GIVEN INSTRUCTION => Rewrite all of the records below, changing every "pixels" to "px" and keeping everything else the same. Don't include the pictures.

--- BEGIN INPUT FOR THIS TASK ---

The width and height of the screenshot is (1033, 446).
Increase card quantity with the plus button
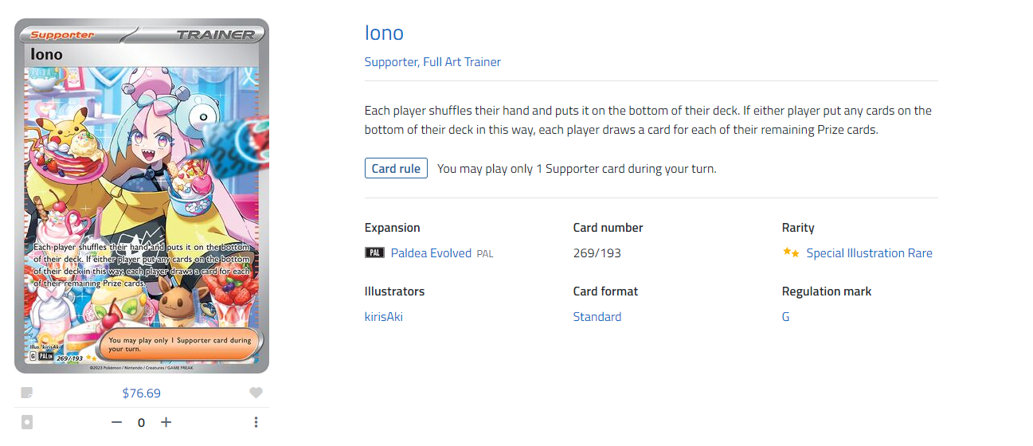(166, 422)
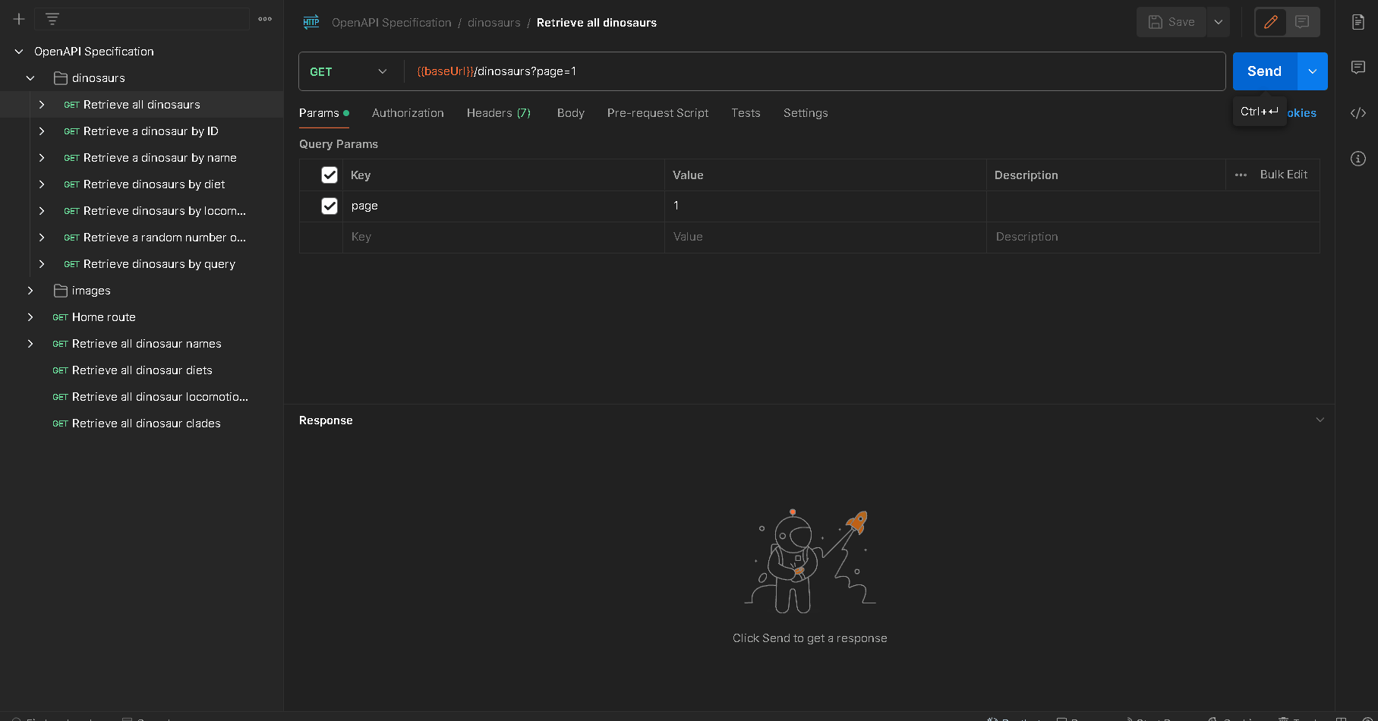Show the code snippet icon
This screenshot has height=721, width=1378.
(x=1358, y=113)
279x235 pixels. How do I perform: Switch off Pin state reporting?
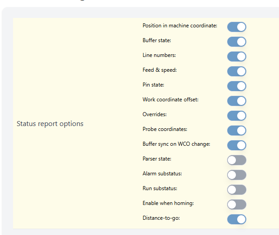click(x=236, y=86)
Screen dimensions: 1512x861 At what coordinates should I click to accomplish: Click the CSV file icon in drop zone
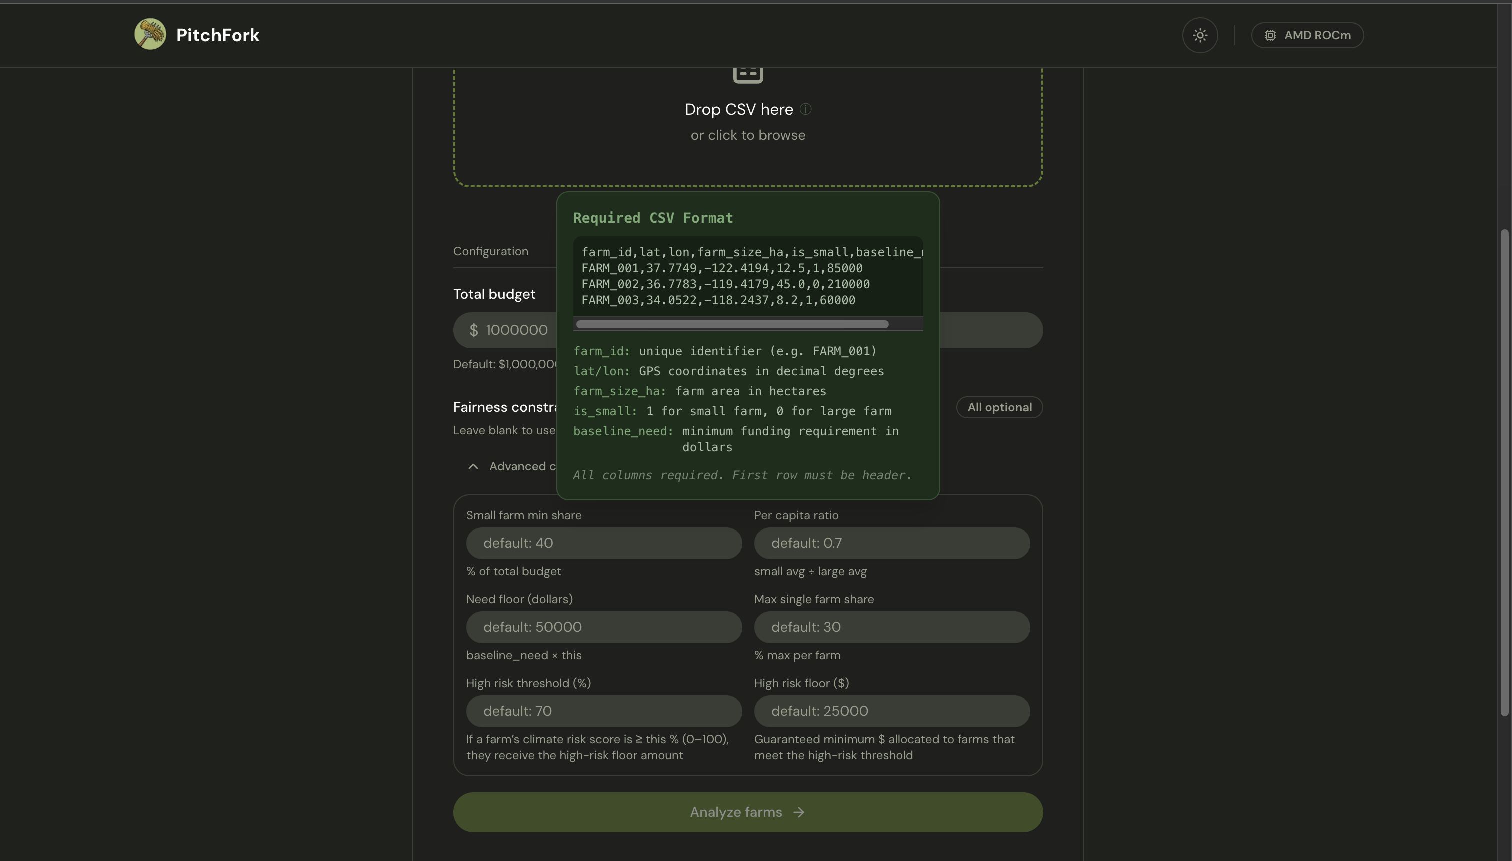click(748, 75)
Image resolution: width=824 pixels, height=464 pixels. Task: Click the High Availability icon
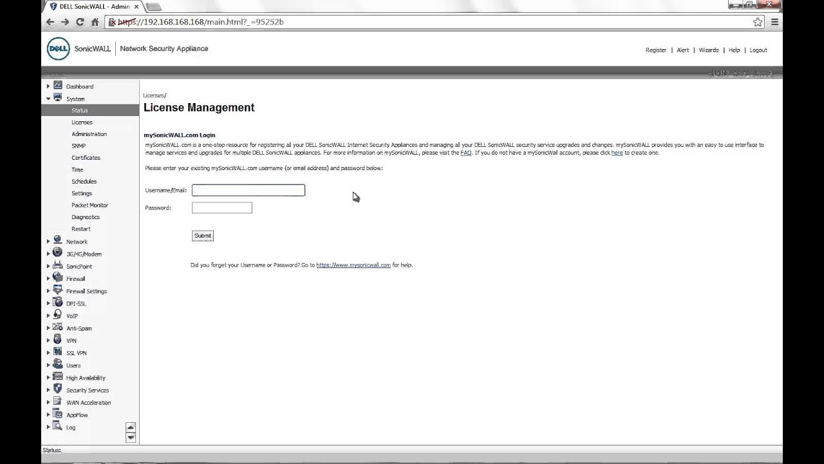pyautogui.click(x=57, y=378)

--- END INPUT FOR THIS TASK ---

THE RESULT =>
The width and height of the screenshot is (1033, 446).
Increase card quantity with the plus button
(166, 422)
Show the code snippet icon
This screenshot has height=721, width=1378.
(x=1358, y=113)
279x235 px. How do I perform: Switch off Pin state reporting?
click(x=236, y=86)
Screen dimensions: 1512x861 At what coordinates should I click to accomplish: Click the CSV file icon in drop zone
click(748, 75)
Image resolution: width=824 px, height=464 px. Task: Click the High Availability icon
pyautogui.click(x=57, y=378)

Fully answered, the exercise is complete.